The leg of kicker Grady Jesseph came in clutch two weeks in a row. He hit a go-ahead field goal to go up two against Manhattan followed by a defensive stop, and in the semifinal, he stepped and a field goal with no time remaining to send the team to their ninth state title game in the last 11 years.
“(I) block out distractions and focus on the goal posts,” Jesseph said. “I feel confident in myself and in my team. If I need to step up and do my part again.”
Jesseph missed a kick with 1:49 left in the semifinal, but thanks to the defense and a shanked punt by the Washburn Rural punter, he got another shot, a redemption chance.
“There wasn’t much difference between the one I made and the one I missed, the only thing was one could’ve ended the season and one sent us to the state championship,” Jesseph said.
The other side of the bracket was taken by the Gardner-Edgerton Trailblazers. They were the one seed on the East side.
Gardner-Edgerton runs a flex-bone offense which makes it tough for the Panthers defensive line. A flex-bone offense is a run-heavy offense with a more compact formation. Usually being two or three blockers to one defensive lineman. And sometimes they put a half back in the game to act as an extra blocker.

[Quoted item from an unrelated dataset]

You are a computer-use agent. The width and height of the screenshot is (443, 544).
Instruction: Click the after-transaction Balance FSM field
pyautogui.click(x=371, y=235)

“For my position flex-bone is the worst thing to go against,” sophomore nose guard Houston Bowlin said. “I don’t know what it’s like yet. I’ve never gone up against it so we’ll see what I need to do.”
This offense should play toward the Panthers’ strengths. In the semifinal against Washburn Rural, the defense got a big stop at the goal line after the special teams gave up a big return. It was first and goal at the 3 yard line, but Washburn Rural turned it over on downs.
When an offense runs a flex-bone the safeties are in spots called wing backs.
“In flex-bone, as a safety, we are in charge of the wing backs, we get told essentially every play what to do,” junior Easton Splane said.
The Panthers have played two teams who run flex-bone offenses but none as good nor as big as the Gardner offense.